“If you thought of high school as a kingdom- and I don’t mean the regular kind of kingdom we have today, like England or Norway, I mean those small ones in fairy tales that probably weren’t kingdoms at all so much as they that probably weren’t kingdoms at all so much as they were nobledoms where the nobles considered themselves kings and granted themselves the right of prima nochte, that kind of thing- if you thought of my high school like one of those, then Jeremy Cole would be the crown prince.” – the beautiful between by Alyssa B. Sheinmel
High school is a place where the popular students reign and where the rest obediently follow. High school is much like a kingdom in that sense. In an idealized kingdom, the kind prince will talk to the lonely girl, and befriend her. In a fairy tale, the prince and the girl would fall in love.

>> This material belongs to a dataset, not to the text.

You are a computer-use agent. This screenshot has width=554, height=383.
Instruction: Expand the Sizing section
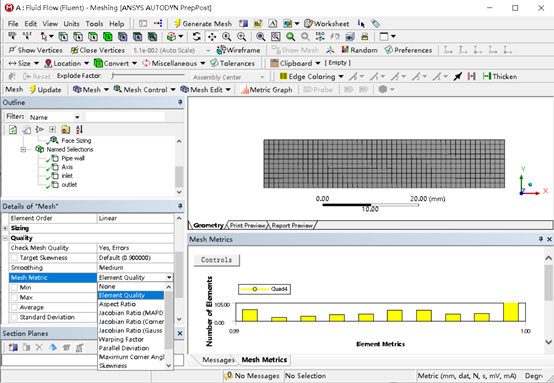5,228
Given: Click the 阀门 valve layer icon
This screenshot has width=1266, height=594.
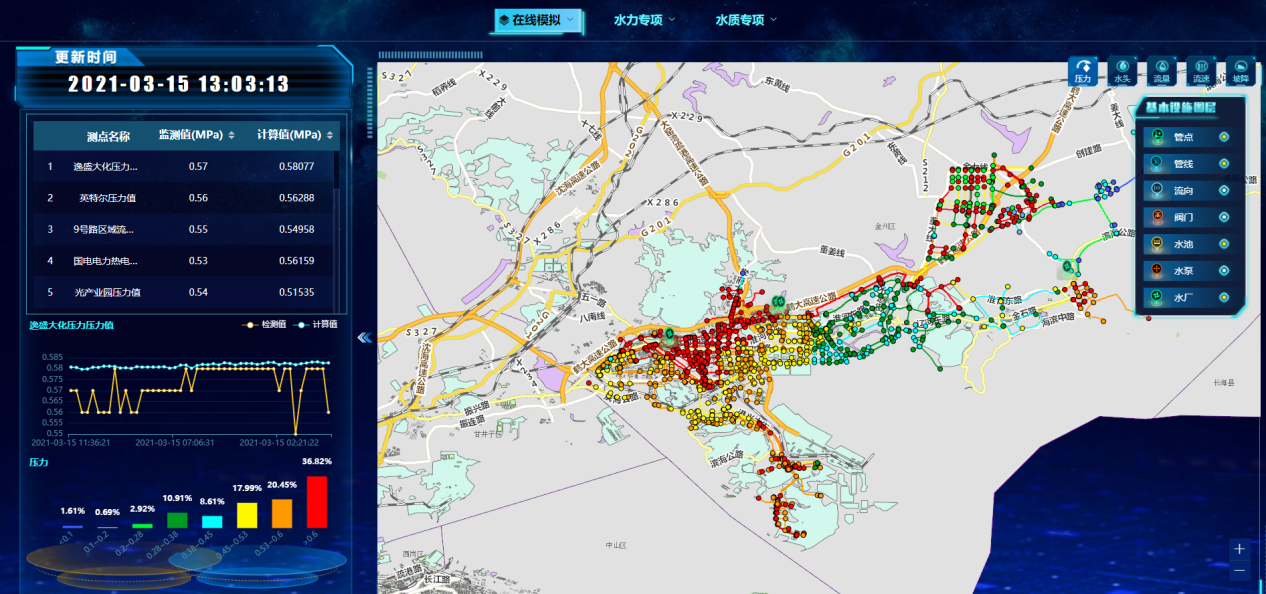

In Alyssa Sheinmel’s debut novel, The Beautiful Between, Connelly Sternin sees her high school as a kingdom in a fairytale, in which, the prince Jeremy Cole reigns. Connelly is the Rapunzel, stuck in her Upper East Side apartment, confined to doing SAT prep and preparing her college applications. One day, Jeremy Cole talks to “Rapunzel”, offering to tutor her in physics in return for SAT vocabulary tutoring. Connelly agrees. Little does she know that befriending Jeremy will force her to question her entire life, and learn that even princes have imperfect lives.
The Beautiful Between is a short read, a little less than 200 pages. It’s not a fairy tale story in which the prince falls in love with an ordinary and they both live happily-ever-after. The Beautiful between is more about life, and he things that happen than about love. It’s a nice change from the typical girl YA novels, and I like it.